> [WHAT IS NEEDED]
Extract every line of text from each of the entries below exactly as it appears, and omit the pictures from your answer.

> [DATA RECORDS]
--- start ---

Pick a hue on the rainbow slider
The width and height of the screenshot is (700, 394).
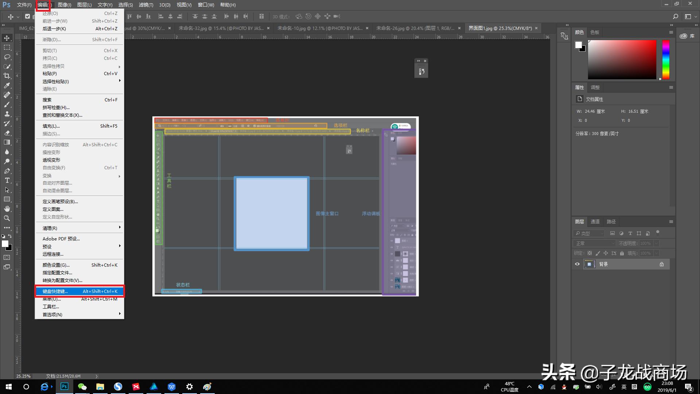666,59
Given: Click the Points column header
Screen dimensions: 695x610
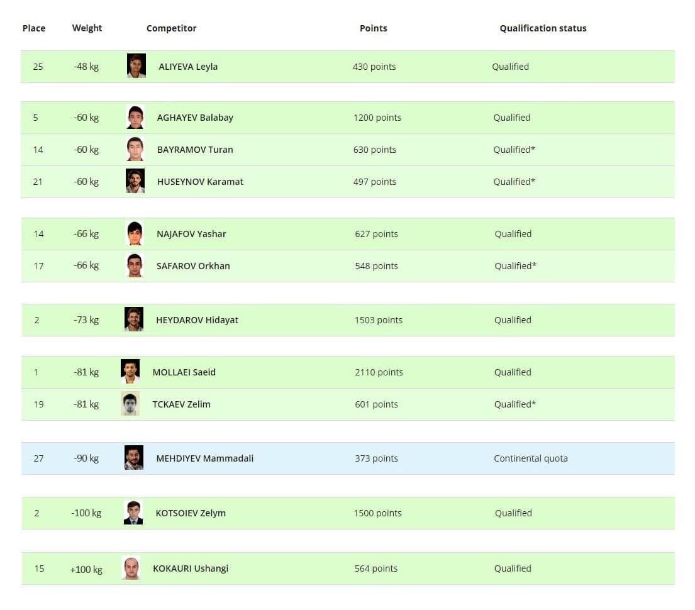Looking at the screenshot, I should (x=373, y=28).
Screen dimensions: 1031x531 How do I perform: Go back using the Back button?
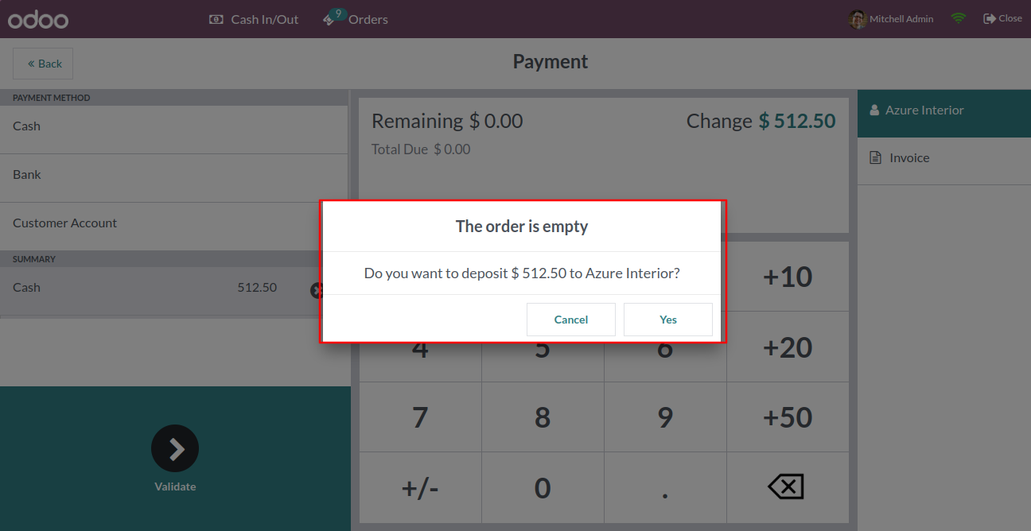[43, 64]
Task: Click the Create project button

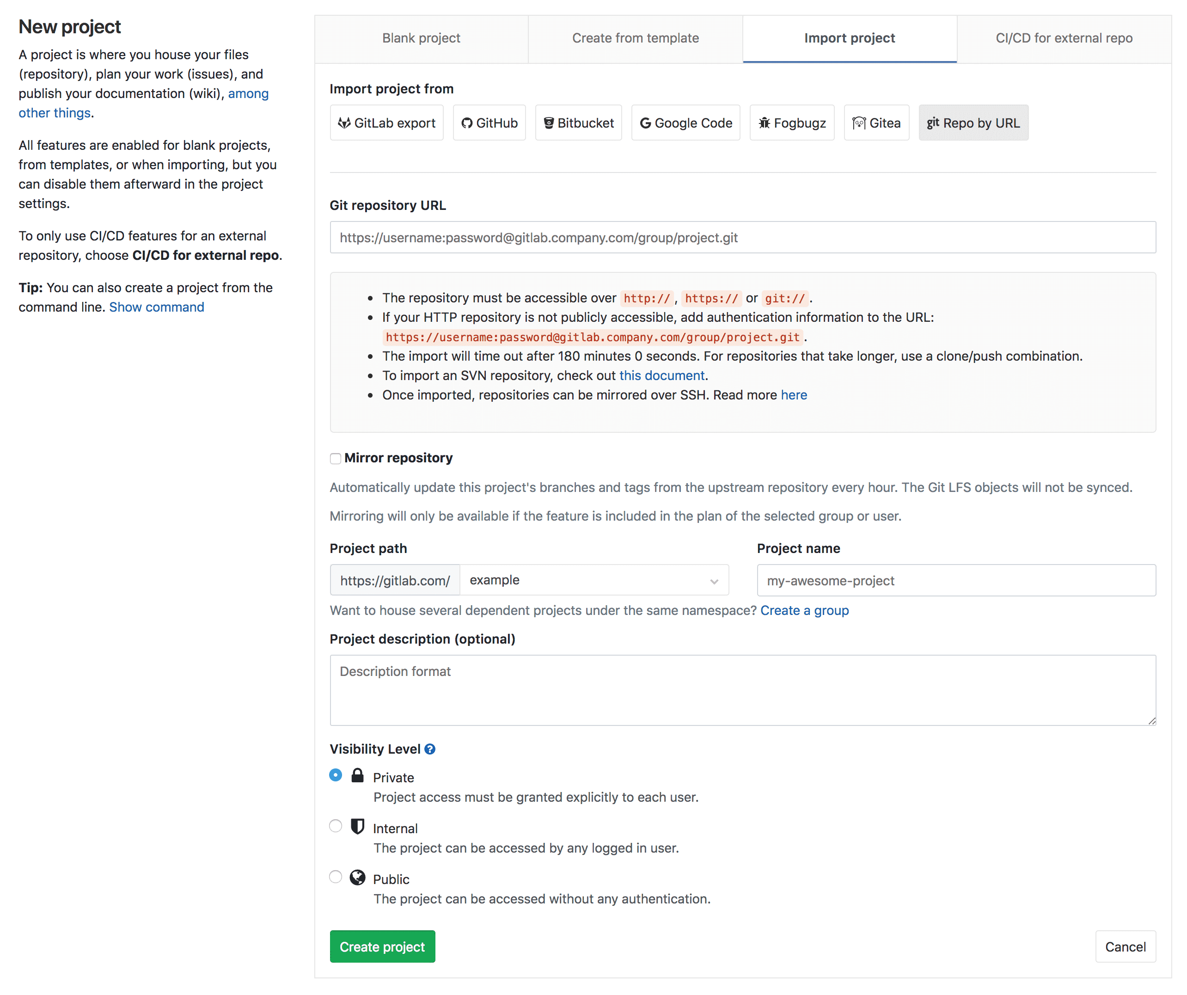Action: [x=382, y=946]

--- end ---

> [WRITTEN REPLY]
Pick a hue on the rainbow slider
The width and height of the screenshot is (700, 394).
666,59
Given: Click the Points column header
Screen dimensions: 695x610
Looking at the screenshot, I should (x=373, y=28).
Screen dimensions: 1031x531 How do I perform: Go back using the Back button?
[43, 64]
Task: Click the Create project button

Action: [x=382, y=946]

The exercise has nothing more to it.